Dieses Wochenende sind wir in Varna, suchen etwas Erholung von unserem
Alltag in Deutschland. Es ist Ende März, die Touristensaison beginnt erst
im Mai, und hier hat fast alles noch geschlossen: Hotels, Geschäfte,
Lokale. Hin und wieder sieht man allerdings schon Menschen nach dem rechten
schauen: Hat auch alles den Winter überlebt? Es wird geputzt, gebaut, flott
gemacht.
Ukrainische Gäste im Hotel
Nach einer fast einstündigen Fahrt mit dem Stadtbus und einem kurzen
Fußmarsch kommen wir in unserem Hotel an. Im Erwachsenen-Swimmingpool
stehen einige Dezimeter Regenwasser, Algen bewegen sich leicht hin und her
– auch hier ist man also noch nicht wirklich für die kommende Saison
gerüstet. Wir checken ein. Die Rezeptionistin entschuldigt sich. Wegen der
Flüchtlinge aus der Ukraine sei es mit dem Essen für touristische Gäste
gerade etwas kompliziert. Dreimal täglich gibt es für die Ukrainer feste
Blöcke, in denen sie im Restaurant-Anbau verpflegt werden. Die Zeiten
stehen auf einem Ausdruck, der an der Rezeption in russischer Sprache
ausliegt. Natürlich haben wir für diese Umstände Verständnis.

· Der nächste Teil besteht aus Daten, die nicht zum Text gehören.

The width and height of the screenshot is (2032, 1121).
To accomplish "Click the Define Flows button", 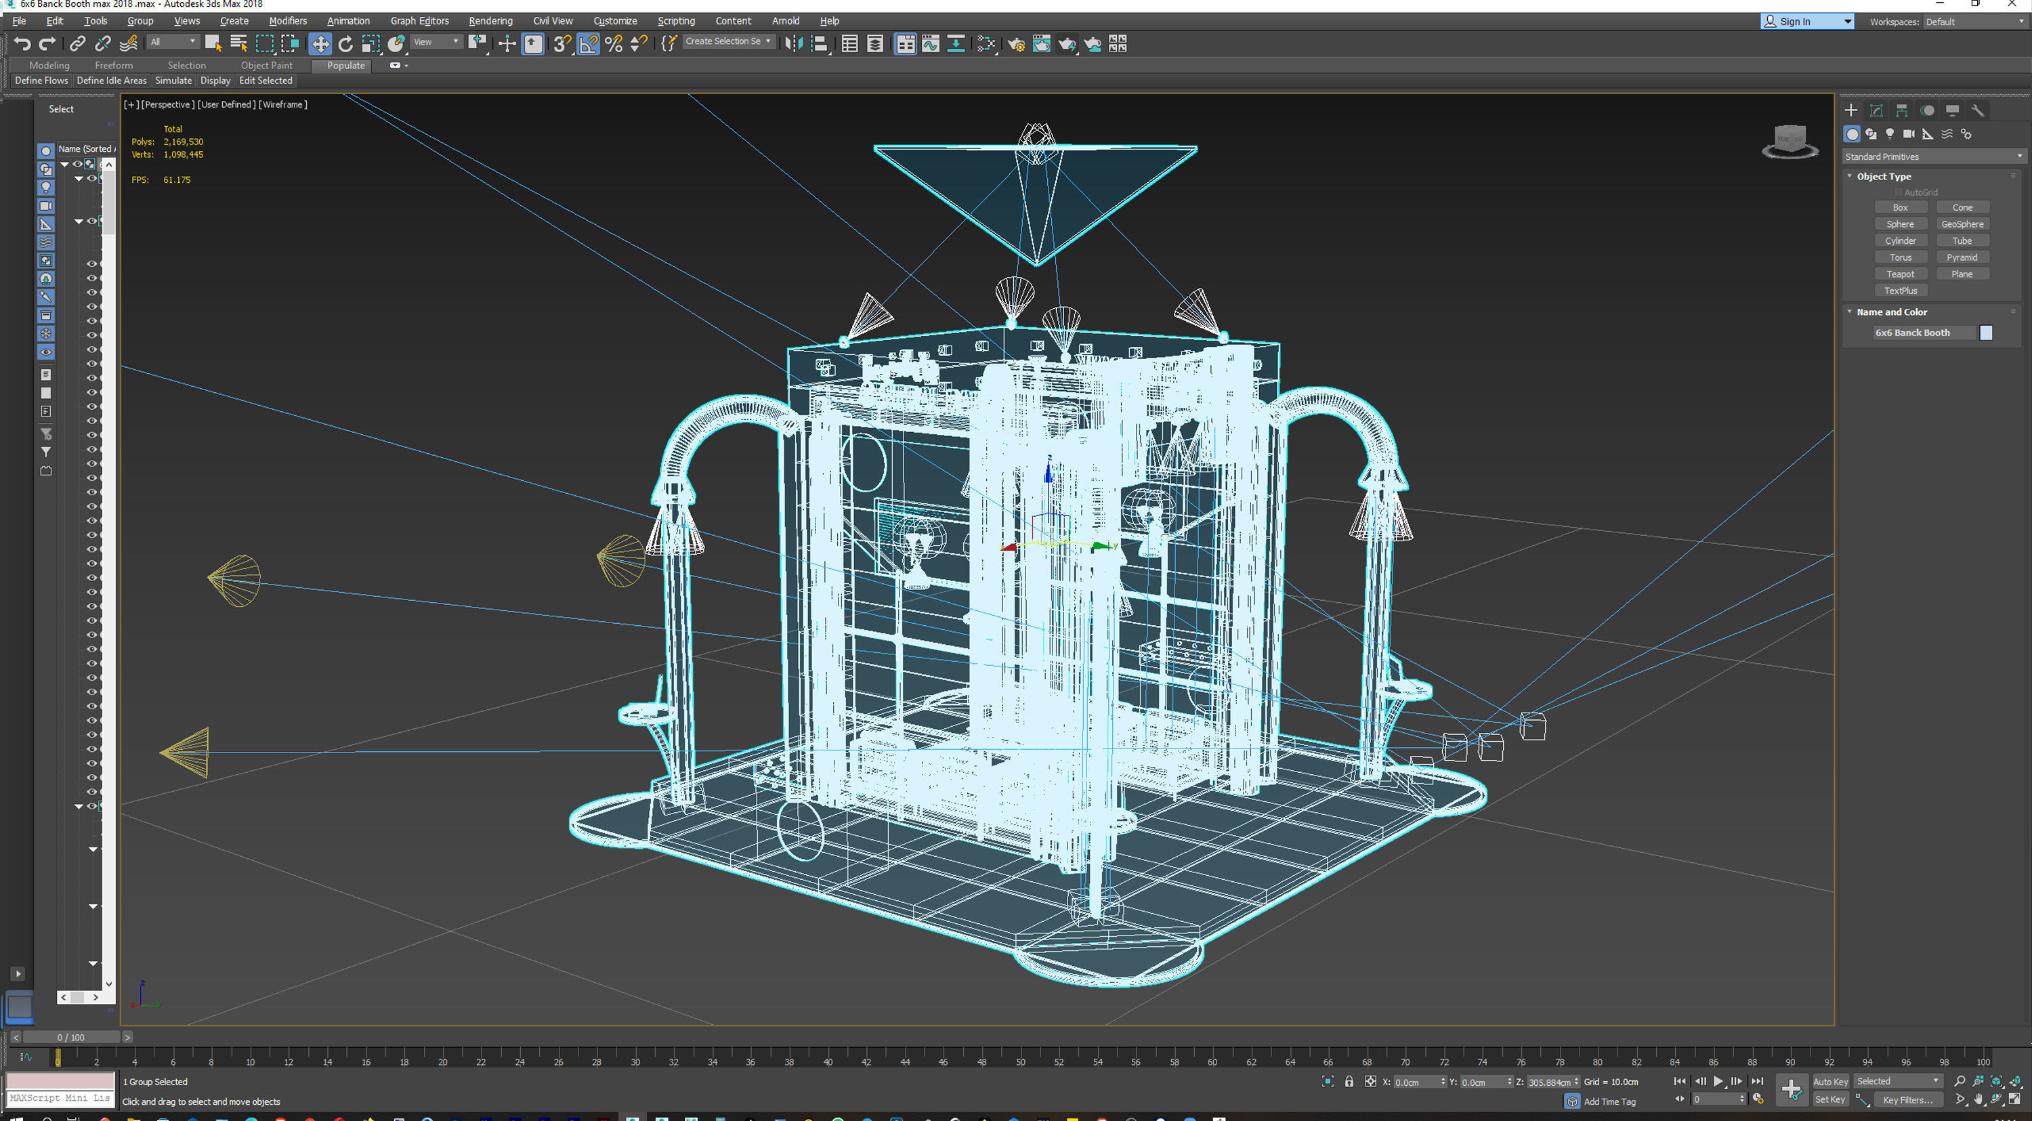I will [41, 80].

Wieviele Touristen mögen gerade in diesem Hotel sein? Neben uns vielleicht
noch zwei weitere Parteien – sonst gibt es hier nur Menschen, die vor dem
russischen Angriffskrieg fliehen mussten.
Aus der Heimat geflohen
Auf dem Hof hinter unserem Hotel stehen etliche ukrainische Familienwagen
und SUVs, die meisten haben das Kennzeichen des Oblasts Odesa, durch den
Ort sieht man vereinzelt aber auch Fahrzeuge fahren, die in den Oblasten
Kyjiw, Cherson, Dnipro und Charkiw zugelassen sind. Von Varna nach Odesa
sind es etwas mehr als 600 Kilometer; der Weg führt über die gerade im
Frühjahr schlecht befahrbaren Straßen des ukrainischen Teils von
Bessarabien und dann Rumänien, ab Konstanza meist in Küstennähe des
Schwarzen Meeres. Laut UNHCR sind bereits knapp 4 Millionen Ukrainer aus
ihrem Heimatland geflüchtet (Stand: 27.03.2022), davon halten sich gerade
ungefähr 150.000 in Bulgarien auf (Stand: 22.03.2022).
Immer freundlich
Die diensthabende Rezeptionistin des Hotels ist eine herzliche Frau, zu
allen immer freundlich. Einer ukrainischen Gästin bringt sie einige Worte
Bulgarisch bei. So weit sind die Sprachen nicht voneinander entfernt und es
ist ja schließlich auch eine Frage der Höflichkeit, seinen Gastgebern
sprachlich etwas entgegen zu kommen.
Im gemeinsamen Wohnzimmer
In der Lobby steht ein Tisch mit kleinen Babynahrungsgläsern, dahinter eine
Mikrowelle, um diese schnell zu erwärmen. Neben der Treppe zu den
Hotelzimmern sind Kinderwägen in bunten Farben geparkt, eine kleine
Sitzlandschaft in Apricot ist quasi das gemeinsame Wohnzimmer der Ukrainer:
Es sind ausschließlich Minderjährige, Frauen / Mütter und Ältere, die sich
hier vor allem in den Abendstunden versammeln, 18- bis 60-jährige Männer
dürfen die Ukraine schließlich nicht mehr verlassen. Karten- und
Brettspiele liegen im Raum, ein wenig Spielzeug, Malblöcke. Im “Wohnzimmer”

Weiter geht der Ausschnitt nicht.